Modern smart building IoT applications require the efficient integration of a broad number of heterogeneous, low-resource devices to achieve better monitoring and control of the environmental conditions of the occupants. However, the increased connectivity and accessibility of IoT devices, combined with the common lack of robust security in their deployment within extensive architectures such as smart buildings, result in increased cyber-security threats. Consequently, smart buildings may become vulnerable to cyber-attacks that can cause discomfort, excessive energy usage, or unexpected equipment downtime. Privacy, trust and security should be ensured in smart buildings since a security breach could affect the safety, comfort and privacy of the occupants, as well as cause economic inconveniences.

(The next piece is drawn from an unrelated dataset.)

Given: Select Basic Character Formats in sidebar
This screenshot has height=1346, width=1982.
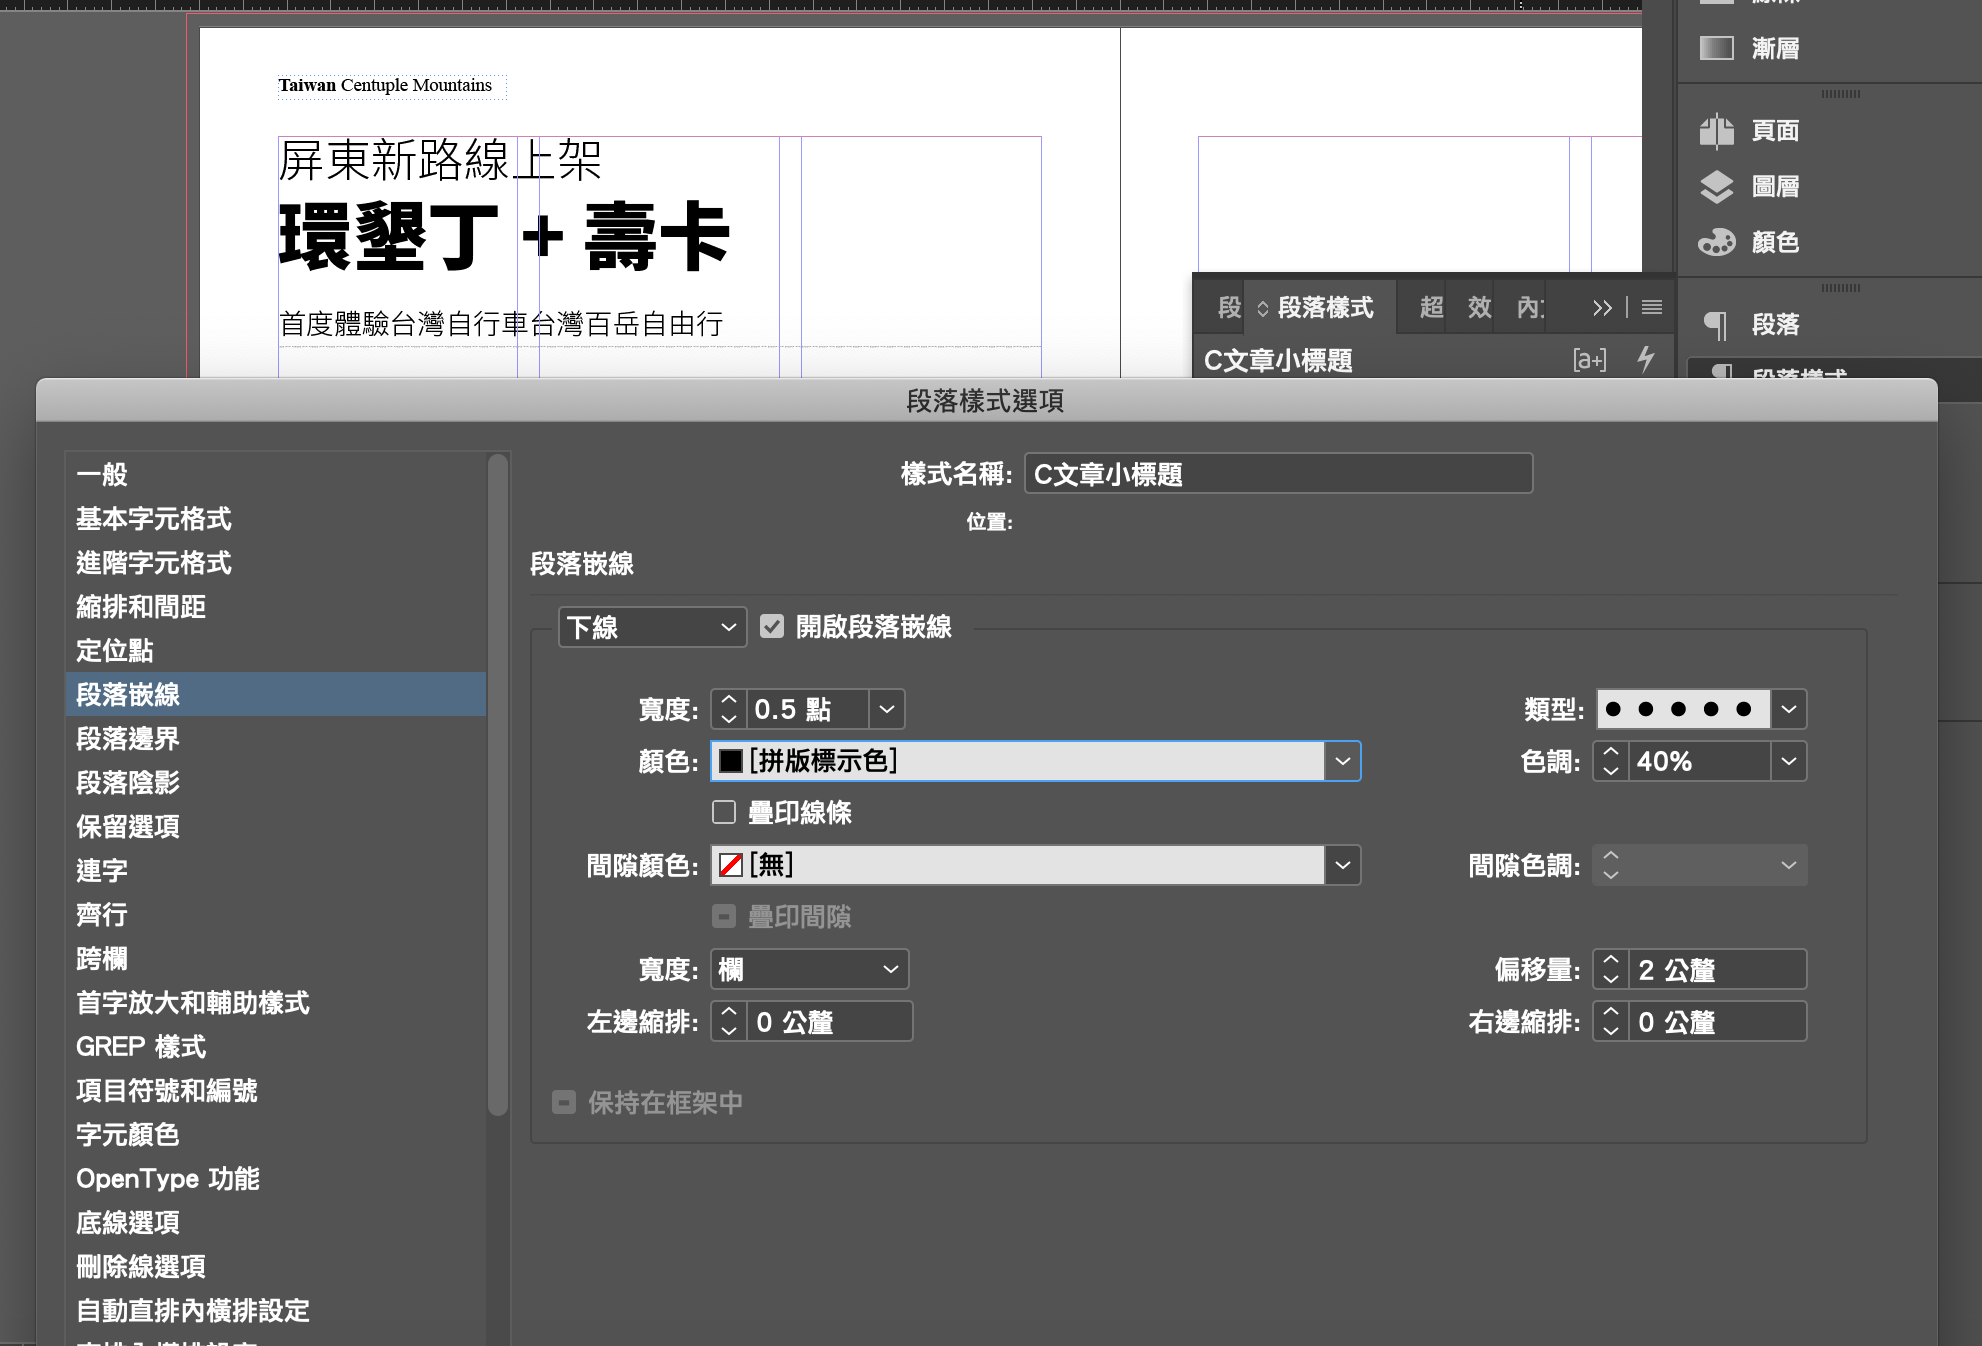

However, security issues in IoT applications require a myriad of components (protocols, hardware and other components) to work in harmony. This can only be achieved by outlining a holistic view of IoT systems. Unfortunately, introducing security mechanisms in smart buildings is critical but it is not trivial. In fact, security issues complicate the creation of smart building applications, increasing the deployment cost of the applications and they are frequently considered as an afterthought. In addition, difficulties may come up to find qualified personnel to implement the required security mechanisms.

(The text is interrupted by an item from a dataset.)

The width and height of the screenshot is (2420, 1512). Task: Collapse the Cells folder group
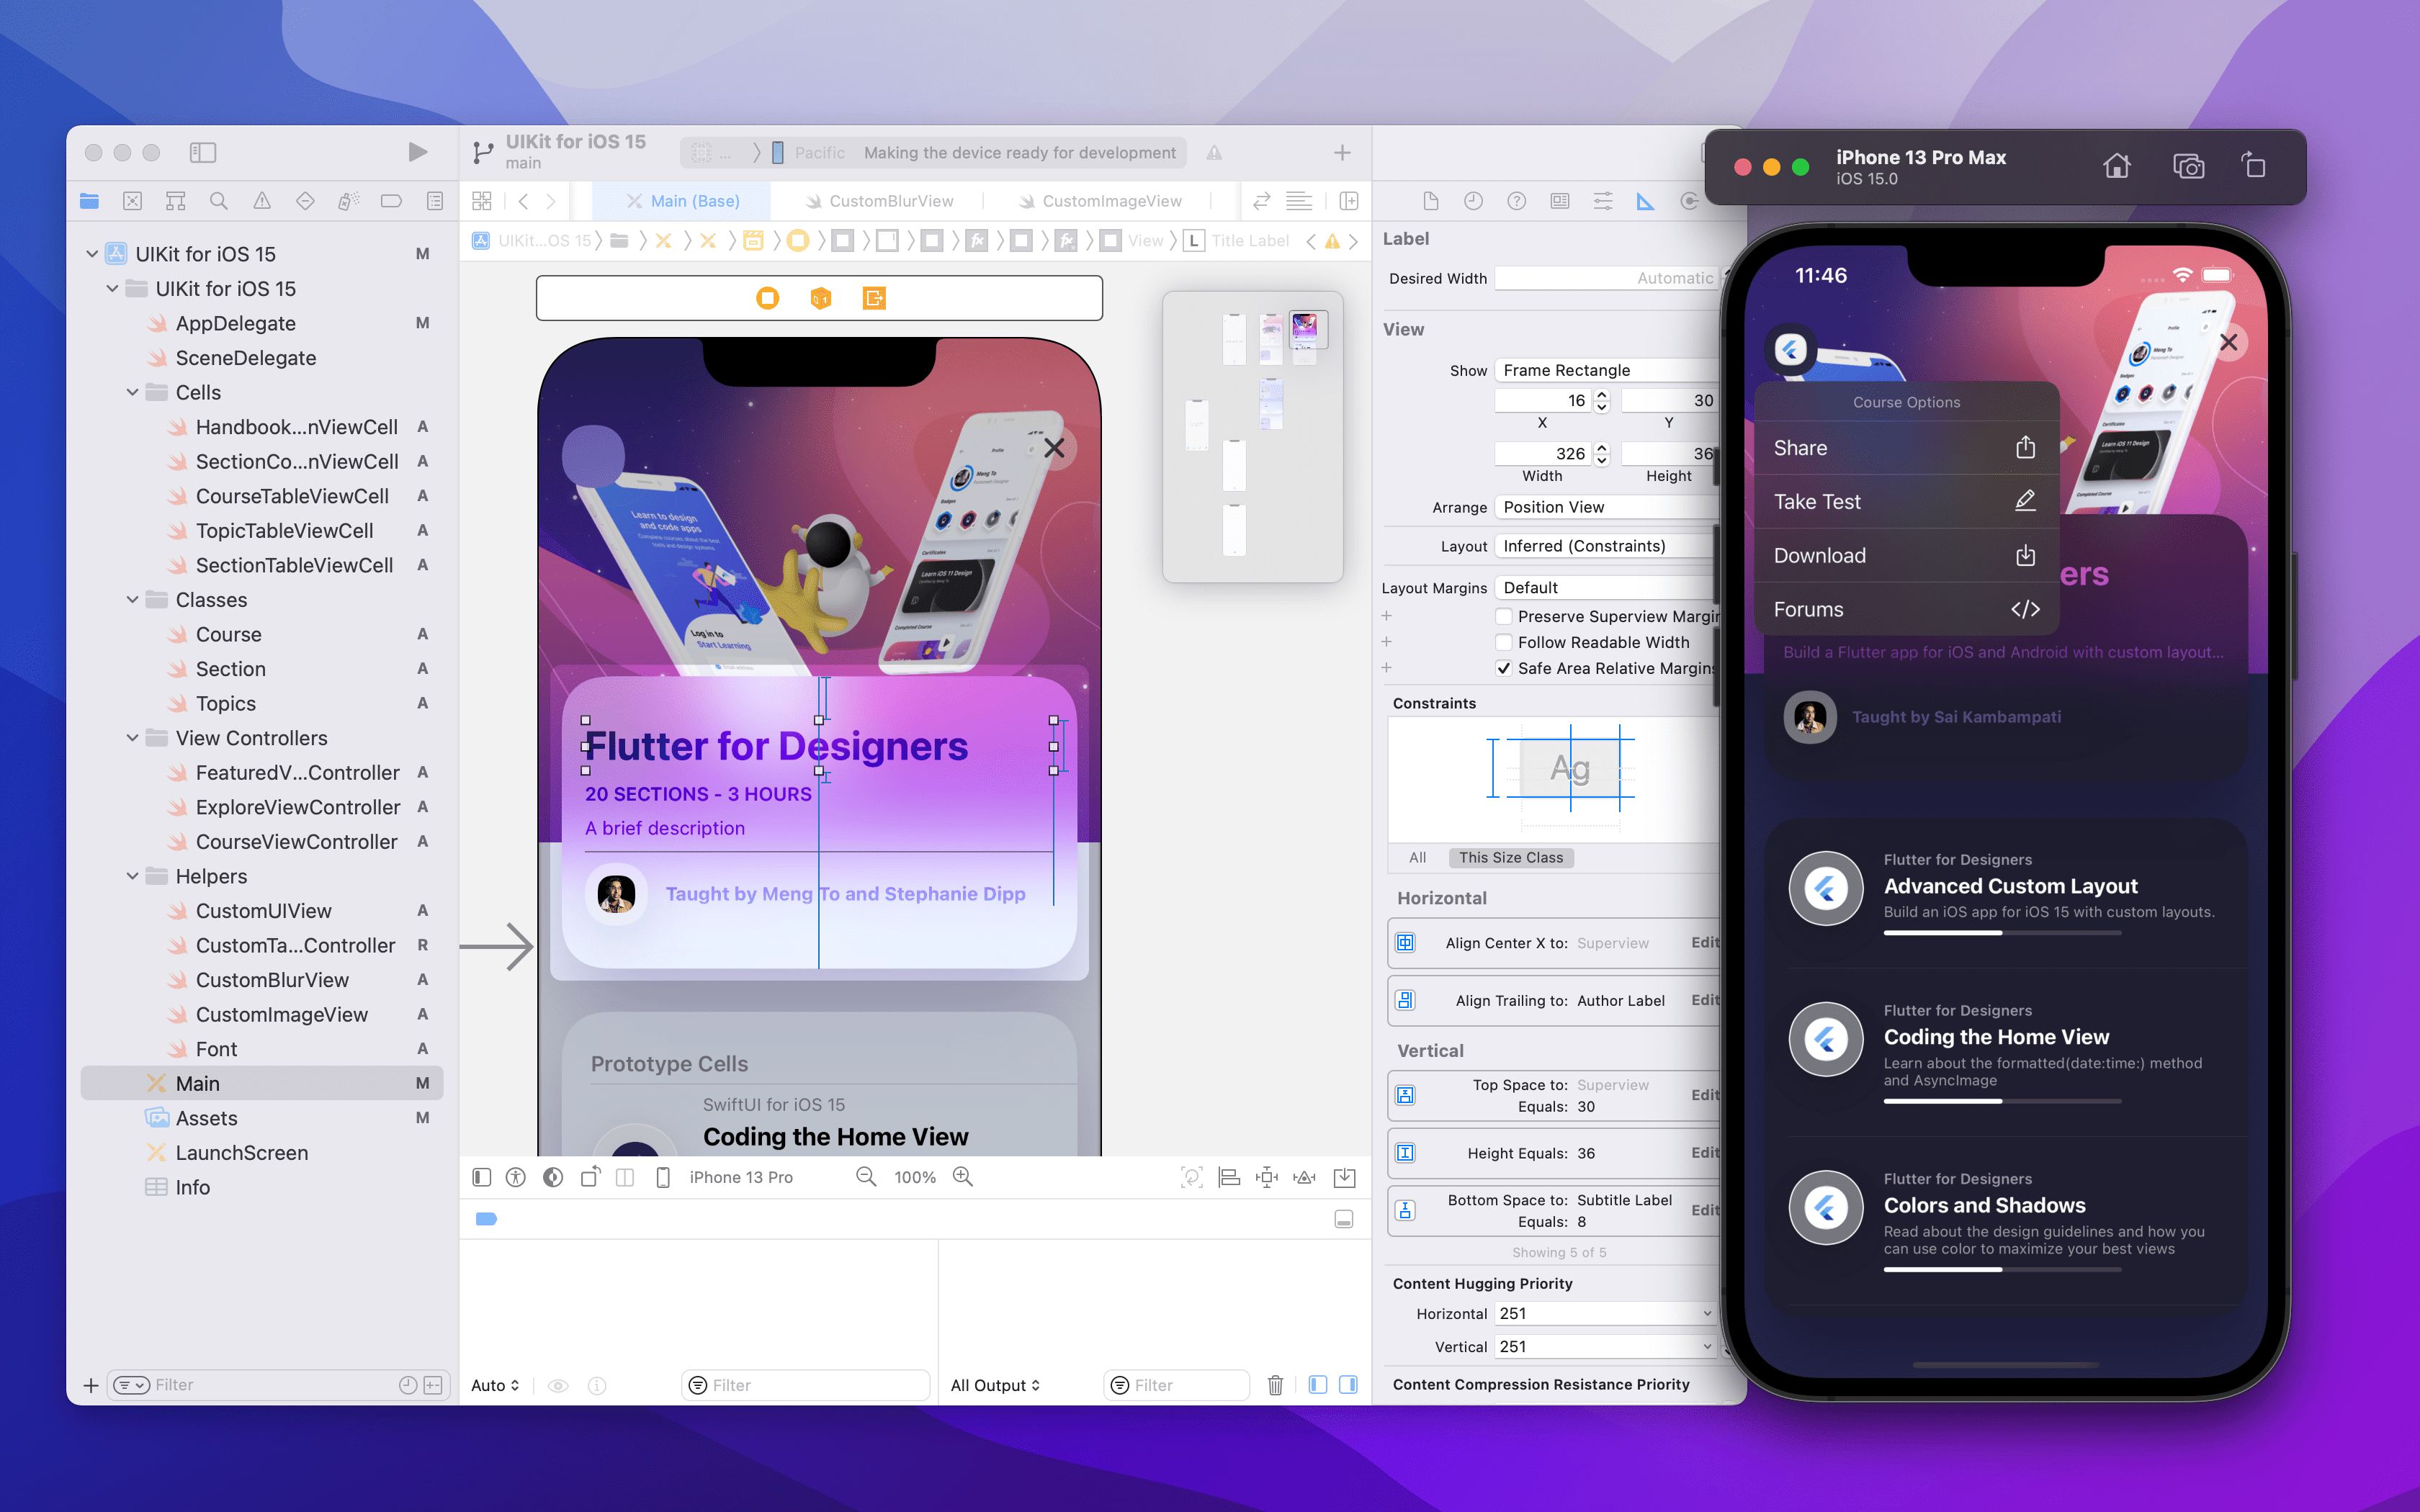(x=132, y=392)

This work defines an architecture for smart buildings that tries to achieve security by design and presents some guidelines to assist designers and implementers in creating new applications. This architecture is based on the OpenFog reference architecture, which has been selected for several reasons: (1) OpenFog, established as IEEE 1934 standard, presents a simple and adaptable model that has been identified to be implemented in smart homes and buildings; (2) this standard promotes the use and integration of open hardware and software technologies; (3) the OpenFog standard considers security as a key pillar and identifies the security requirements of the applications. The OpenFog reference architecture allows the combination of a broad number of security mechanisms, not being always obvious to select the best alternatives. Moreover, it does not describe clearly how to implement these mechanisms.

The integration of all the state-of-the-art mechanisms necessary to achieve secure smart building applications poses a considerable challenge, especially when the designers and implementers are not experts in cybersecurity. Firstly, they must learn to use the terminology. In this point, the presentation of use cases may guide them to create new applications. One of the major limitations of this study is that security mechanisms are continuously evolving in order to solve the new vulnerabilities. This requires that the designers must adapt to the new scenarios. Also, the architecture must be able to evolve to include new mechanisms. In the future, the authors will update the security mechanisms used in order to adapt to evolving requirements by adopting state-of-the-art technologies. For example, more recent security technologies, e.g., blockchain, will be evaluated for implementation in the most critical nodes, especially in the Fog layer.